The ruling right-wing parties are unable to form a “national salvation” pact with the opposition Socialists.

Portugal’s largest political parties broke off talks to form a “national salvation” pact on Friday, unable to find consensus about how to proceed with the nation’s European bailout program.

The talks were suspended more than week after President Aníbal Cavaco Silva rejected a cabinet reshuffle that had staved off a coalition crisis and urged the ruling parties to find agreement with the opposition Socialists instead to enact further economic adjustments with broad parliamentary support.

The ruling conservative and liberal parties, however, easily defeated a no-confidence motion in parliament on Thursday and do not need the opposition’s support to continue their program. An Aximage poll released on Friday also showed a majority of Portuguese favoring Prime Minister Pedro Passos Coelho’s government staying in power over calling early elections.

The president’s intervention came after the junior coalition party, which commands 10 percent of the seats in parliament, had threatened to pull out of the government. Passos Coelho offered the party’s leader the deputy prime ministership and more influence in economic policymaking to placate his concerns about a widening budget deficit and rising unemployment.

Portugal’s deficit stood at nearly 10 percent of gross domestic product in 2010 when the Socialists were in power. Through spending cuts and tax increases, Passos Coelho managed to bring it down to 6.4 percent last year even as the economy contracted 3 percent. In the first three months of this year, however, the shortfall rose again to 7.1 percent.

Although the proposed cabinet reshuffle persuaded the conservatives to stay in government, the president unexpectedly called on all three major parties to form a unity government rather than accepting the deal.

The Socialist Party leader, António José Seguro, said on Friday that the coalition had rejected his proposal to renegotiate the terms of a €78 billion bailout, fearing that it would undermine Portugal’s credibility with investors and its lenders. The immediate sticking point was whether to go ahead with €4.7 billion worth of deficit reduction measures, he said.

“There were two different visions to exit the crisis. That being clear, it made no sense to continue negotiating for the sake of negotiating,” Seguro told reporters after meeting with President Cavaco Silva in Lisbon. He added that it was up to the president to decide how to proceed.

Cavaco Silva cautioned against early elections in a speech last week. Polls suggest that the Socialists should welcome them. While they initially supported economic and fiscal reforms to qualify for a European bailout, they have become increasingly critical of austerity measures as popular resistance also mounted.

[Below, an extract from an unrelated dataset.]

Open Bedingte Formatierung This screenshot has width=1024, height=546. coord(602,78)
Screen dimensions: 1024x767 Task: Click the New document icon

The political turmoil has forced Portugal to request a delay in the eighth review of its bailout program which was due to start last Monday.

In March, Portugal’s European lenders gave it one more year to reduce its shortfall to under 3 percent of economic output, the treaty limit. The country’s economy is expected to contract another 2.3 percent this year, however, complicating the fiscal consolidation effort, while unemployment, which hit a record 16.9 percent in 2012, might climb to 18.2 percent.